● **Exercise directions**
Search the listing for the word "computer" and return each line that contains it.

- - - -

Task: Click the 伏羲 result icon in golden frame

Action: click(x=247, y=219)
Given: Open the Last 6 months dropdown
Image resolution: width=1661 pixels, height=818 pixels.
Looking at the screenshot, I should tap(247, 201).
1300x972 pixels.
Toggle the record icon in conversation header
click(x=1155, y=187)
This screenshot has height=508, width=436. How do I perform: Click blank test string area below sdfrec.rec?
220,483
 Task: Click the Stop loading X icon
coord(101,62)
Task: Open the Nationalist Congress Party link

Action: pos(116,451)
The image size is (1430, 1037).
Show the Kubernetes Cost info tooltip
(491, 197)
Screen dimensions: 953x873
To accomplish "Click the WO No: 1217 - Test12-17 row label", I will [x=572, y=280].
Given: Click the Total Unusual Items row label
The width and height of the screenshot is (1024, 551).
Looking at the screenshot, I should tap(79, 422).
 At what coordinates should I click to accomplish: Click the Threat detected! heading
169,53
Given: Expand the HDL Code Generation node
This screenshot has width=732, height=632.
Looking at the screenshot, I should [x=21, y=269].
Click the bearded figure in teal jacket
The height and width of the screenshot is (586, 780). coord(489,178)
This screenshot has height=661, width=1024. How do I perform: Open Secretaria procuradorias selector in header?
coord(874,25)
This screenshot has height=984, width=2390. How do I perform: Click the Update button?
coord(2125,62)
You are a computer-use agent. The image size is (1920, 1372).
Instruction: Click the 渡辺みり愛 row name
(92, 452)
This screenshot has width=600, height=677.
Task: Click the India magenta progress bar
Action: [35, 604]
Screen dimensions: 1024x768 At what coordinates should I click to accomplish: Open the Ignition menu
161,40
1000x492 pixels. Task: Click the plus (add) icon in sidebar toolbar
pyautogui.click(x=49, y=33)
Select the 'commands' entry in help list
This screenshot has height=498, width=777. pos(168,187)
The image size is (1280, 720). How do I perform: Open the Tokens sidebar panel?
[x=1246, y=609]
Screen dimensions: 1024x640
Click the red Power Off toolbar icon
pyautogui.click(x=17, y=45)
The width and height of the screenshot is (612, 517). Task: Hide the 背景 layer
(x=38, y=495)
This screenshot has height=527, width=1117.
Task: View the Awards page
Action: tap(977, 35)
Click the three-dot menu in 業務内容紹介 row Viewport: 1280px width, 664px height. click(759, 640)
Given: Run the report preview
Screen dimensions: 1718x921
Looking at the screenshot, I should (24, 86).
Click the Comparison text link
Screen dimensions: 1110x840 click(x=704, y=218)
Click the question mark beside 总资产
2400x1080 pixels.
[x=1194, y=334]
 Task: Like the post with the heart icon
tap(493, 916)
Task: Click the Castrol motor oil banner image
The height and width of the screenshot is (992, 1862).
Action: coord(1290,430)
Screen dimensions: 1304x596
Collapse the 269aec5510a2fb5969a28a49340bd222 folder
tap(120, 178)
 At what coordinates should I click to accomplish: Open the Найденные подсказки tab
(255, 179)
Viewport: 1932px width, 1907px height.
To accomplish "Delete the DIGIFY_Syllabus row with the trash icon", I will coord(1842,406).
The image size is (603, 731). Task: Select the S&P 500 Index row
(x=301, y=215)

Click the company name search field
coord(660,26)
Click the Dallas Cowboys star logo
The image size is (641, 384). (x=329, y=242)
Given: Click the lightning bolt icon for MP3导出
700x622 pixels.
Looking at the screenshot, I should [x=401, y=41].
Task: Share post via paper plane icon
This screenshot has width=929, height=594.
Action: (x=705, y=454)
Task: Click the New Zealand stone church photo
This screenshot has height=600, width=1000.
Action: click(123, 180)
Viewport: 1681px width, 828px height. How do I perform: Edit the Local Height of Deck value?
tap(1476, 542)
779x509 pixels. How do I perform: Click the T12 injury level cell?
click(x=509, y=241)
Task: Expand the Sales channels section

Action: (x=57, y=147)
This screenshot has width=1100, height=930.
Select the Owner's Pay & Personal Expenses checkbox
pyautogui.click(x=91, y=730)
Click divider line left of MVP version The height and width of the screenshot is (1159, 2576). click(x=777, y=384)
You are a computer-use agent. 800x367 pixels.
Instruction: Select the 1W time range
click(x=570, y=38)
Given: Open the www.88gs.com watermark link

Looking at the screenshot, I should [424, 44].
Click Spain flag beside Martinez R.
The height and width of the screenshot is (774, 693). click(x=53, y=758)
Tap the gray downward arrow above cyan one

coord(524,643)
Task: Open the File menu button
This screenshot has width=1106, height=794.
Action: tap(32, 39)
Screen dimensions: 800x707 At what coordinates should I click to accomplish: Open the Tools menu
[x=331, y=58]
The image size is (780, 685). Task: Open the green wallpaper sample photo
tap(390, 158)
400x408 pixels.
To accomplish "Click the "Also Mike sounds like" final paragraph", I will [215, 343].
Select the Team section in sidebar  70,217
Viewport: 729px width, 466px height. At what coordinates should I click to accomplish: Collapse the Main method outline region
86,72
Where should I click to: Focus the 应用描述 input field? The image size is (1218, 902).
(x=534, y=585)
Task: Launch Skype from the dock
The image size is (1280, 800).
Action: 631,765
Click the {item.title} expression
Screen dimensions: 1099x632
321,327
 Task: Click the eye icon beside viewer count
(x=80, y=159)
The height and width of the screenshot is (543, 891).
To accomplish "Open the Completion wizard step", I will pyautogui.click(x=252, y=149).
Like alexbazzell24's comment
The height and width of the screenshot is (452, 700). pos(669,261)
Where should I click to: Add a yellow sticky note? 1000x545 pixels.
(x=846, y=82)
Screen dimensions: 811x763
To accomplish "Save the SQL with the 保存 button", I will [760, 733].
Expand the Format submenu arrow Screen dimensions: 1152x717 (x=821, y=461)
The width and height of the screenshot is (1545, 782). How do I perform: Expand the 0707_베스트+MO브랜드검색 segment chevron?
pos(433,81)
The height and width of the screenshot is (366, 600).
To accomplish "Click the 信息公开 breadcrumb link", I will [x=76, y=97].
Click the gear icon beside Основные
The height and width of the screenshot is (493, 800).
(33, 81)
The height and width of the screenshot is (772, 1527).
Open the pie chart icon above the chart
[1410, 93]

- - - -

● **Answer to this exercise**
You are a computer-use agent. The image size is (1920, 1372).
You are a computer-use agent. 800x367 pixels.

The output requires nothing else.